I took a safer option for a few hundred metres through a garage forecourt and got talking to the men below about my journey. I think the picture sums up the level of enthusiasm and support of all of my days in Ukraine. 


I worked hard for the remaining seven miles and I had a hotel car park and picnic area in my sights as options for sleeping. As the light faded I made it to the hotel. The receptionist didn’t speak English but I was able to mime “bicycle”, “sleep” and “car park”. She kindly agreed to my liking and I parked Chappie up and headed for the restaurant.


As I’m writing this blog, I think I’ve ordered steak and chips. One thing is for sure, I’ve got my appetite back! 

Including today, I need to average 22 miles per day to reach Kyiv by the 24th July.
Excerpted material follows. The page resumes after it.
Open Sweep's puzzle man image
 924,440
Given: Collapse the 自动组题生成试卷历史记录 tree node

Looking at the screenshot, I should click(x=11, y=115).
You can imagine how pleased I am with 29.4 miles for the day today. The road to Kyiv in front of me is fast. I’m running on a flat hard shoulder but the road next to me is very busy. Concentration will continue to play a huge part as I look to bring stage five of the run around the world to a successful conclusion. 

There are now only 57 miles to the finish line. I keep thinking to myself that it’s less than the 60 miles that I ran on the 100th and final day of the run across the USA back in 2011. I’m going to try and get the remaining miles down to 27 tomorrow. That will buy me a bit of time when I reach the outskirts of Kyiv on Monday. 


The image below shows how far away the start line in Belgrade is. It’s the orange icon in Serbia. 


Finally again today, thank you to everyone who has made a donation to St Benedict’s Hospice. That includes a family who stopped me for a photo near Zhytomyr. If you’d like to show your appreciation for this journey then please visit http://uk.virginmoneygiving.com/rungeordierun where any donation large or small is always massively appreciated and put to very good use. 

PS. I got the order right. It’s just arrived.